- [Input for this task]
▼

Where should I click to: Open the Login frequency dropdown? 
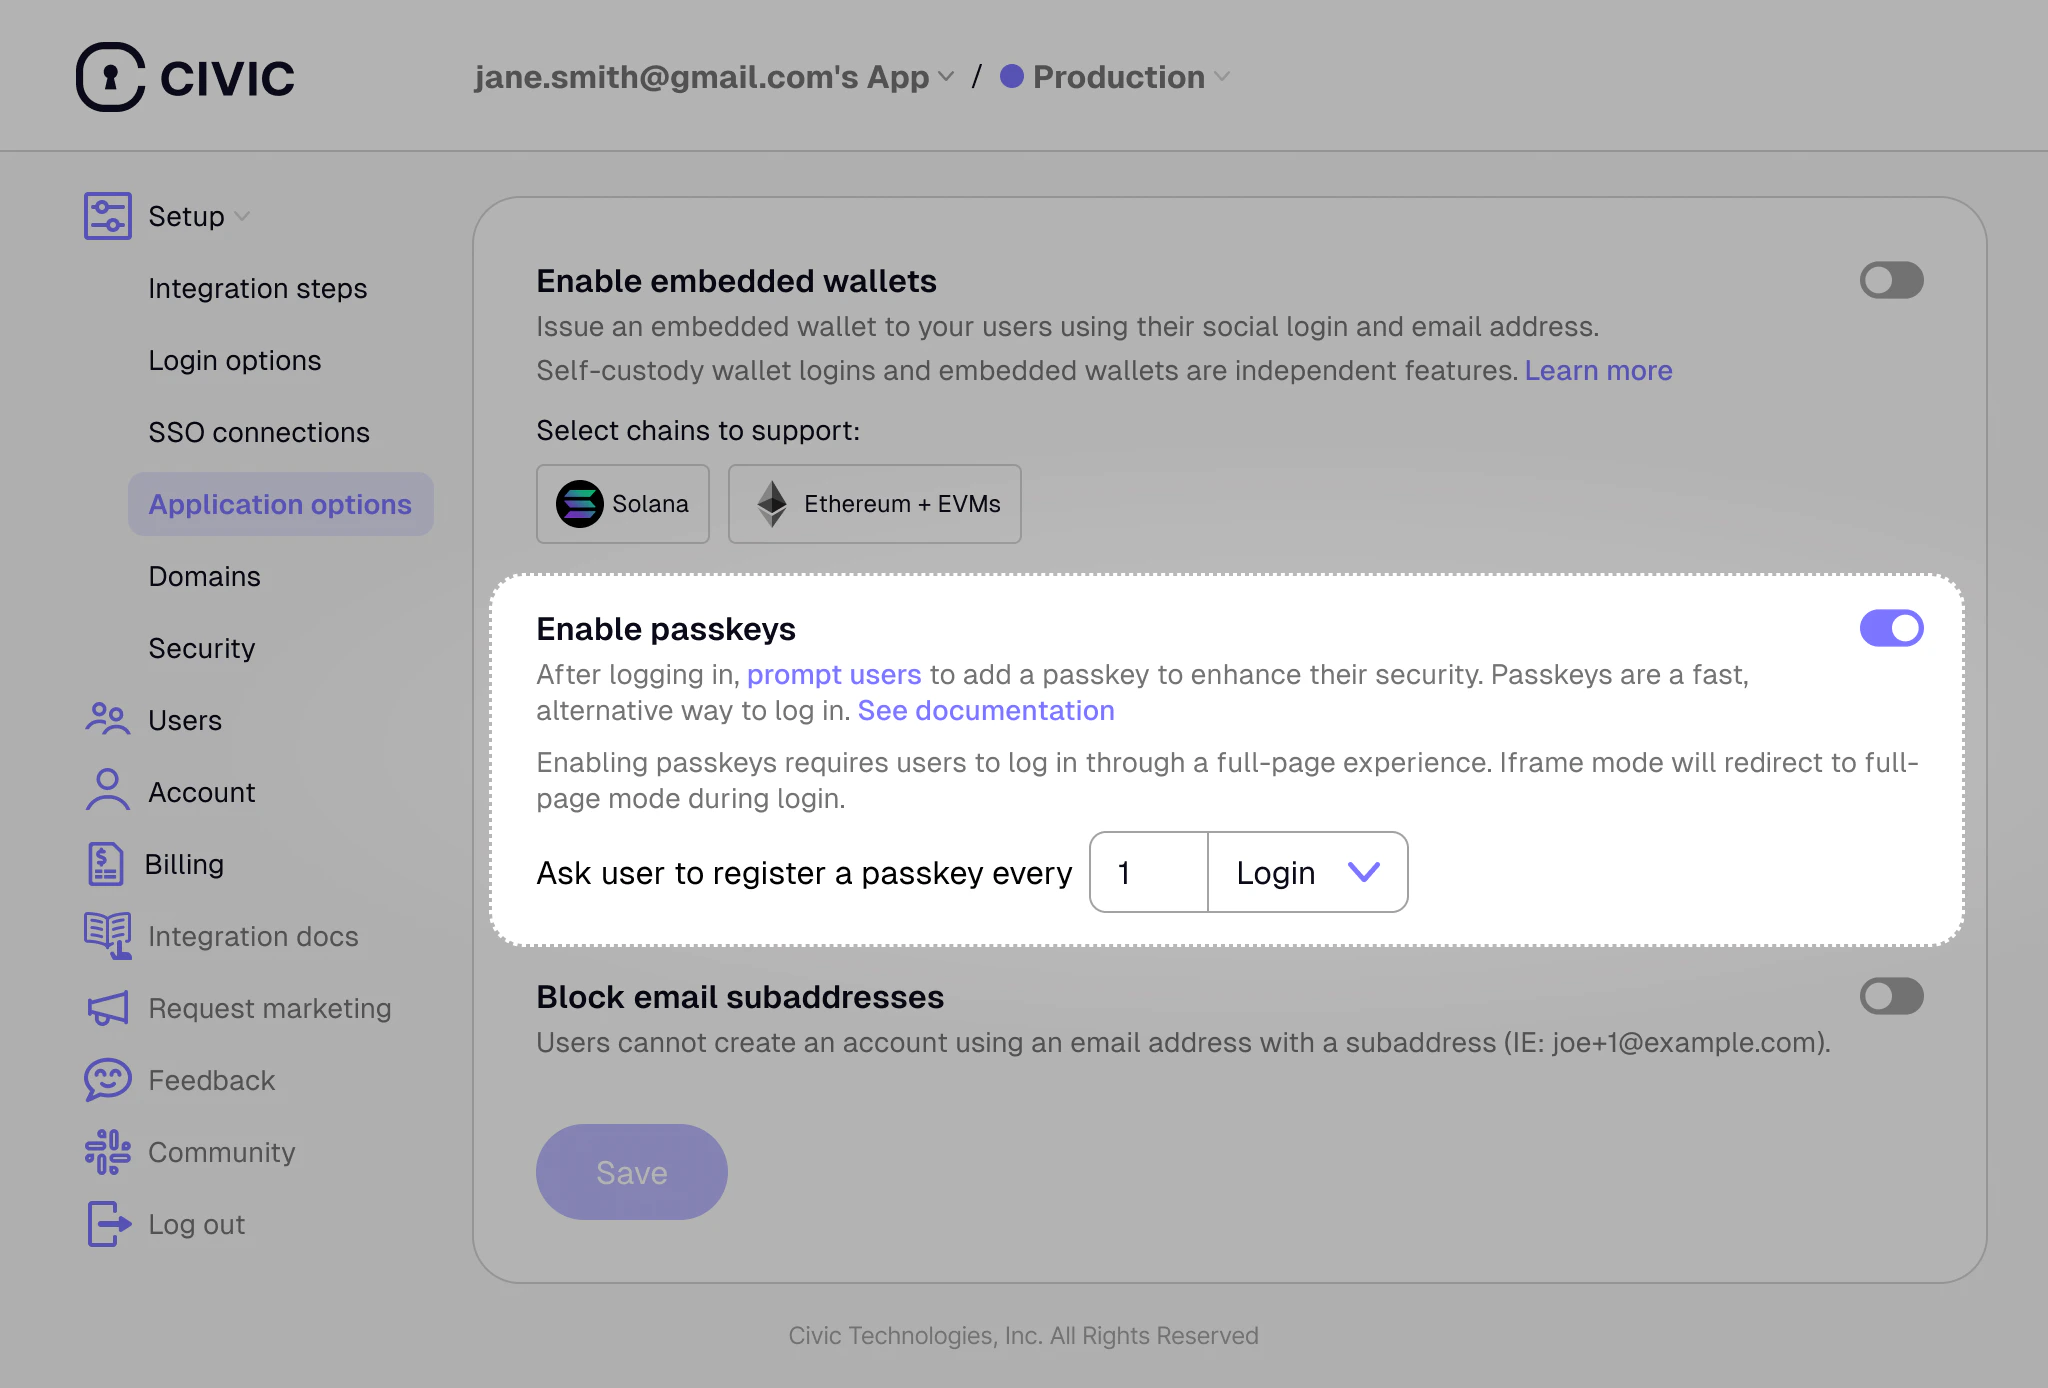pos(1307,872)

▲
▼

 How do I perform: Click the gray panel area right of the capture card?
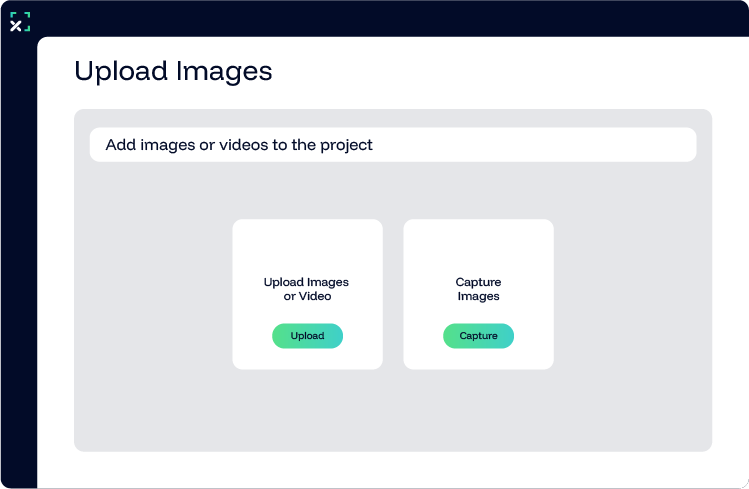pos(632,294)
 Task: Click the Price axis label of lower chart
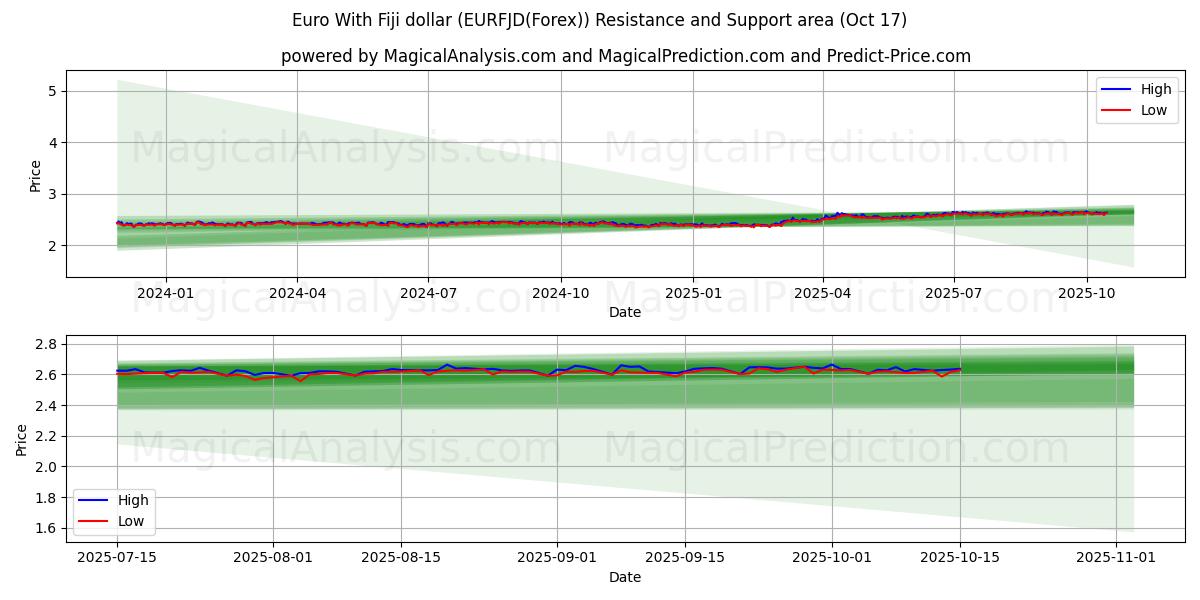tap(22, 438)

▲

- [Aim of the exercise] Retype, word for word, the part of the listing from the line containing "Where should I" through the line containing "pos(1307,872)". Leave the pictures out of your answer.

- [The response]
Where should I click to: Open the Login frequency dropdown? 
pos(1307,872)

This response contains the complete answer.